Getting a good night’s rest is very important. Lack of sleep can affect your focus and memory as stated. Therefore, lack of sleep can affect your work performance.
Getting a good night’s sleep every night improves your concentration. Improving your concentration improves your performance in your work.
Many people believe a person needs a minimum of eight hours of sleep. However, the amount varies from individual to individual as stated by the National Sleep Foundation.
If you consistently lack energy during the day, you can add an hour of sleep. It can help improve your performance. Once you determine the amount of sleep you need, ensure you are getting enough sleep during the night. Read these Purple mattress reviews and consider an upgrade.
Take Protein with Breakfast
SF Gate recommends you consume a breakfast, which includes carbs (around 10% to 35% of the meal), to satisfy your hunger. The energy from the carbs can sustain you until lunch.
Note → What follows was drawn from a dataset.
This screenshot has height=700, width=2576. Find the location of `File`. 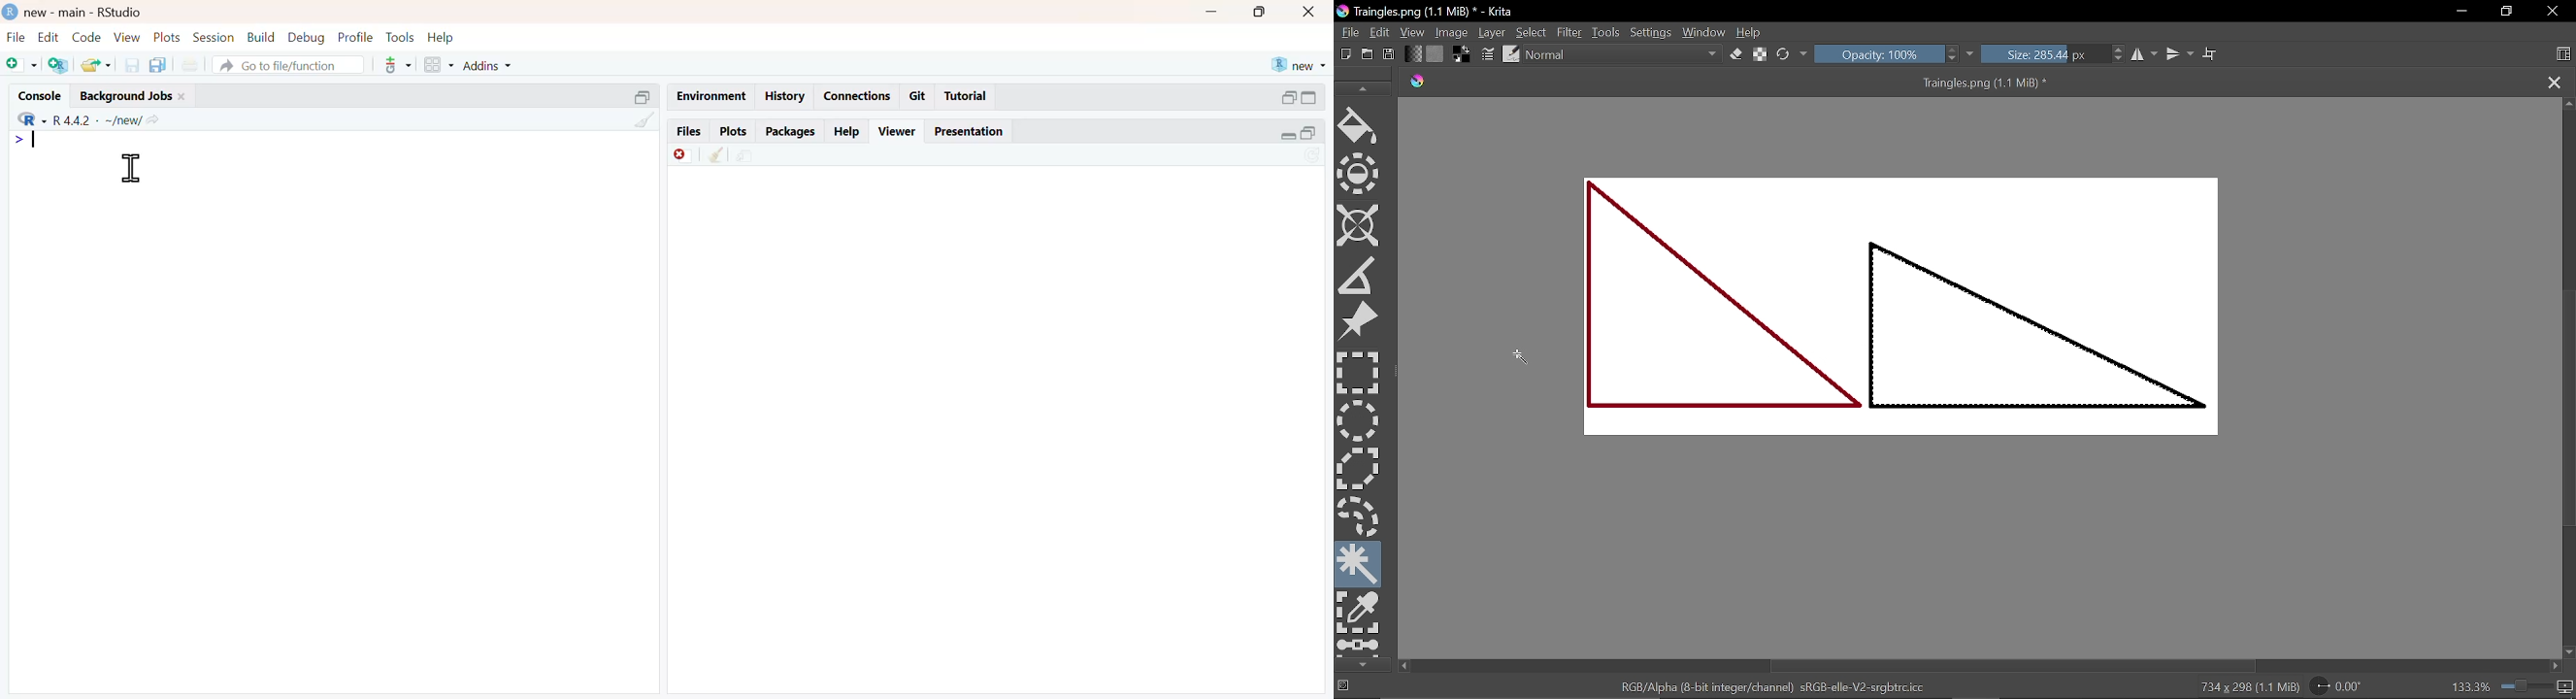

File is located at coordinates (1348, 31).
Protein contains amino acids. The amino acids keep the brain alert, waking your brain during the day. If you do not love taking breakfast, you can have some yogurt, a latter, or a glass of milk before you go to work.
De-Clutter Your Workspace and Organize It
It is easy to get overwhelmed due to clutter on your desk. The clutter can also bring you down if you are tired or stressed as stated by WebMD.
Before you begin your work in the morning, de-clutter your workspace and organize it. How? De-clutter your cubicle, organize your emails, and clean up your desk.
De-cluttering and organizing your workspace can make you feel more in control. Organizing your workspace is a simple task that can increase your energy levels. Because performing a simple task increases your energy levels.
Take a Break
Do you take your lunch at your desk? If so, stop doing it immediately. Taking your lunch in your office might be doing you more harm than good. If you concentrate for eight hours regularly, then fatigue and burnout can creep on you as explained by Dr. Janet Scarborough Civitelli on CNN. Take a real break from your desk. You can take your lunch at another location, including your favorite café, in a park, or at the gym.
Making large motions, like waving warms, breathing deeply, holding your chin up, and smiling are some of the best ways for quickly reversing a negative attitude or elevating your mood. This is what Steve Sisgold recommends in Psychology Today.
These movements are great for boosting the levels of good hormones in the brain and decreasing the stress hormone called cortisol. You will need to do these exercises in a quiet location, including a stairwell or bathroom. You can do these exercises for a few seconds.
Change Your Surroundings
Change to surroundings to stay alert and positive. Researchers have shown that one of the causes of lower productivity levels is consistent, sedentary work as stated by Susan Adams in Forbes. You can boost your productivity, focus, and energy by changing your surroundings throughout the day.
How do you change your surroundings? Talk with your colleagues for a few minutes. Take a short walk – you can even just walk to the water cooler. If you cannot leave your desk, you can perform some tasks requiring human interactions, including returning calls or answering emails.
Change Your Posture
It does not recommend slouching. Why? It can lower your energy levels, making your feel depressed. Adjust your chair to get a good posture. It is necessary to have a good posture as you sit on your desk. You can use an exercise ball instead of your office chair. You can also stand at your office desk.
Remove the backrest to force yourself into an even better posture. Getting a good posture can increase your energy levels and influences your mood.